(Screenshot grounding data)
= Beginning of Section =
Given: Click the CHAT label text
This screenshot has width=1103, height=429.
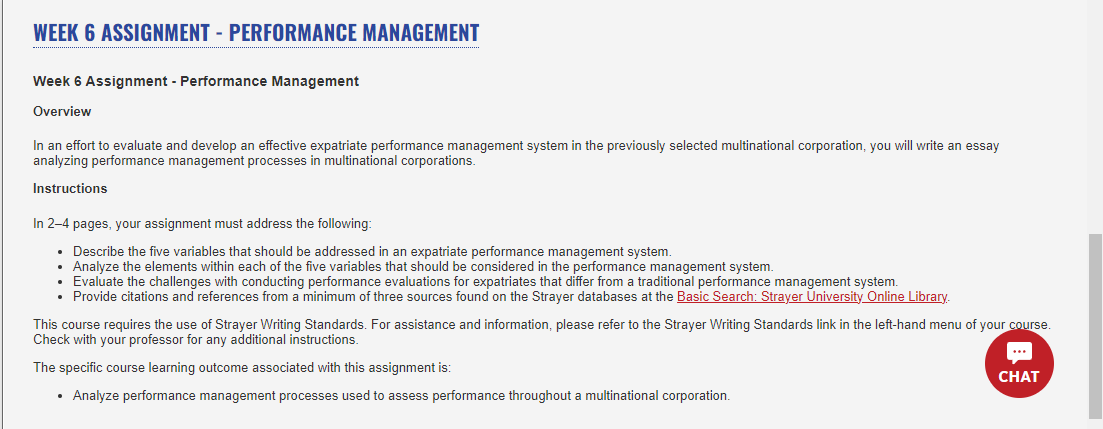Looking at the screenshot, I should click(x=1019, y=377).
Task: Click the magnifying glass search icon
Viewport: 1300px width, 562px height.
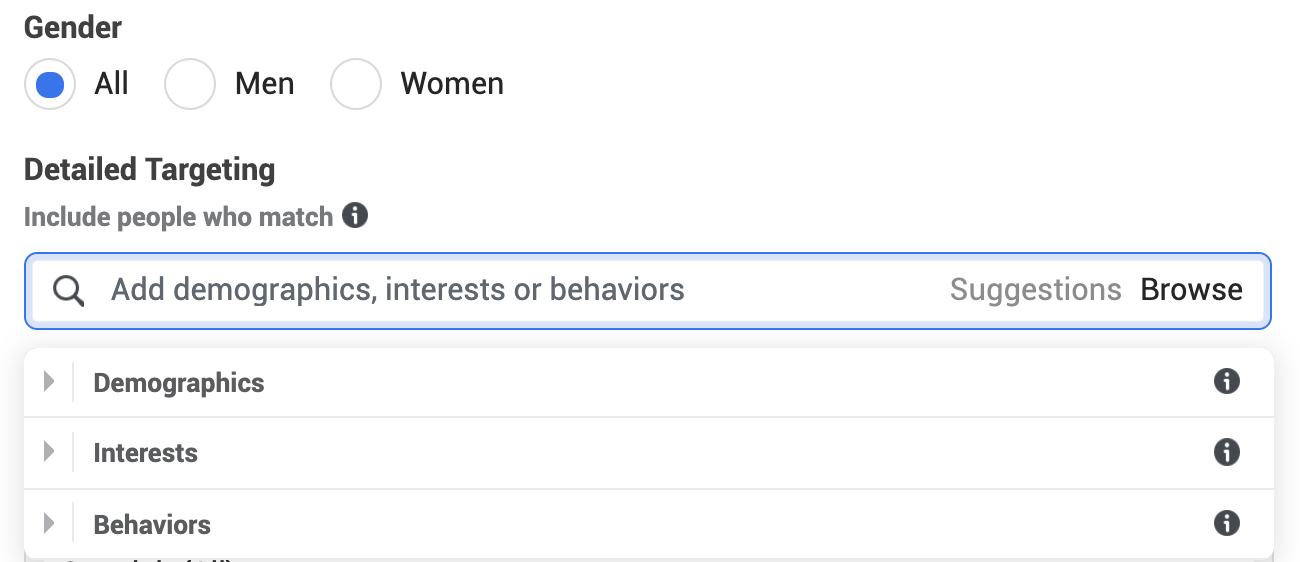Action: (68, 291)
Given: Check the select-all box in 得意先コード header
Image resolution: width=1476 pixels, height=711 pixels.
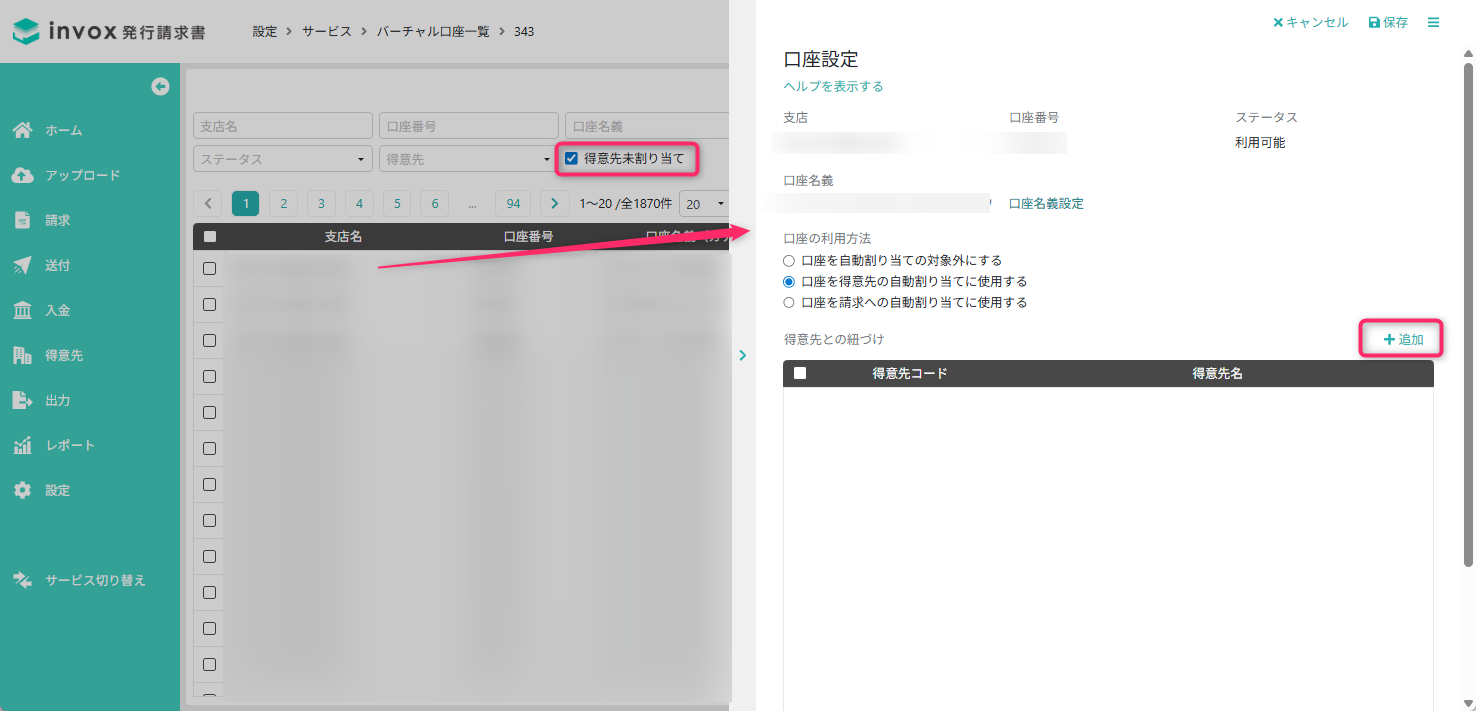Looking at the screenshot, I should pos(800,373).
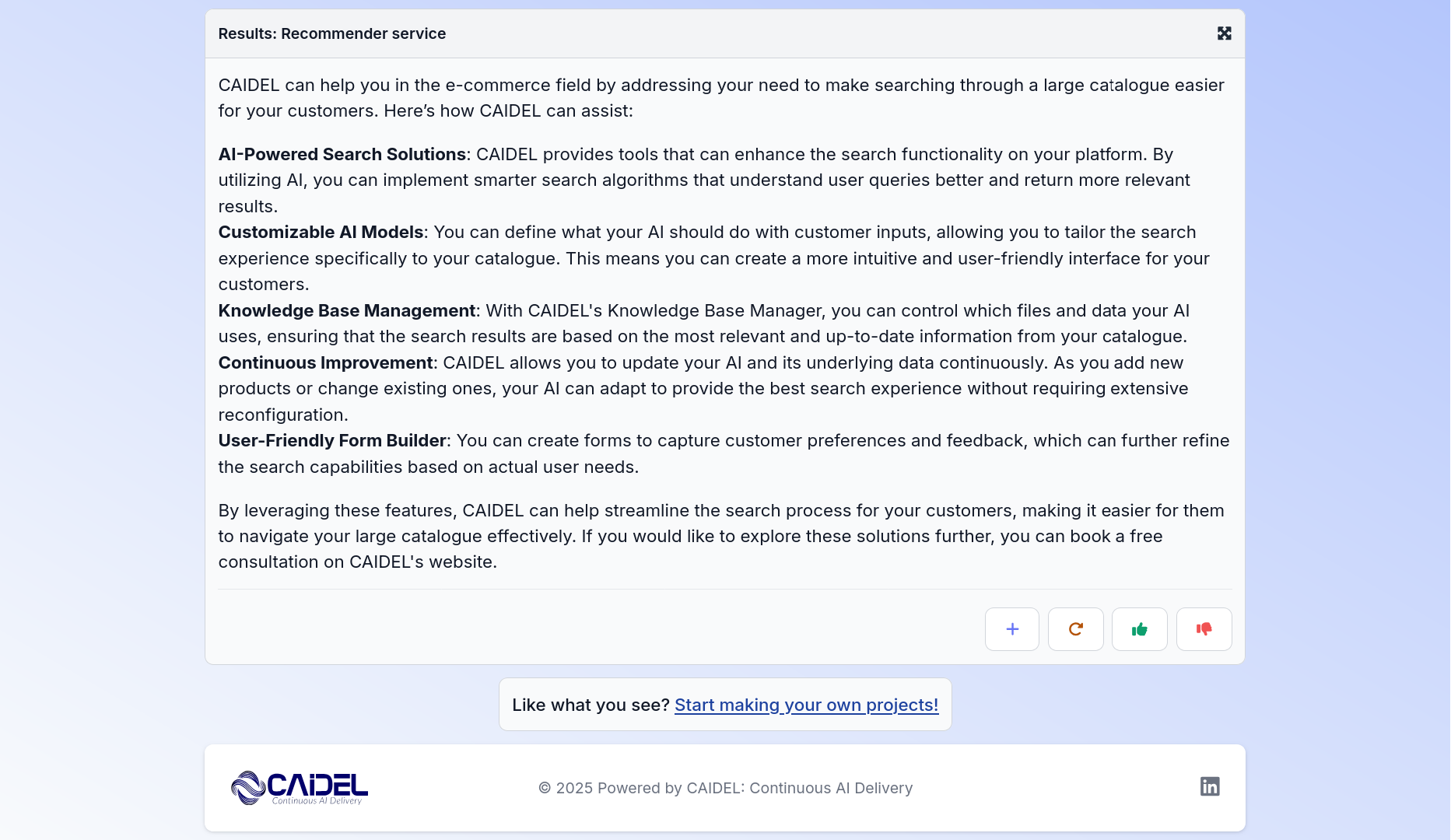The width and height of the screenshot is (1451, 840).
Task: Click the plus icon button
Action: 1011,629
= End of Section =
> _Problem details_
Copy the records above exactly. Do not carry any picture into the copy.

> _Response box_
Given: Click the CHAT label text
This screenshot has width=1103, height=429.
Looking at the screenshot, I should click(x=1019, y=377).
Task: Click the magnifying glass search icon
Viewport: 1300px width, 562px height.
Action: (68, 291)
Given: Check the select-all box in 得意先コード header
Image resolution: width=1476 pixels, height=711 pixels.
Looking at the screenshot, I should pos(800,373).
The width and height of the screenshot is (1451, 840).
Task: Click the plus icon button
Action: 1011,629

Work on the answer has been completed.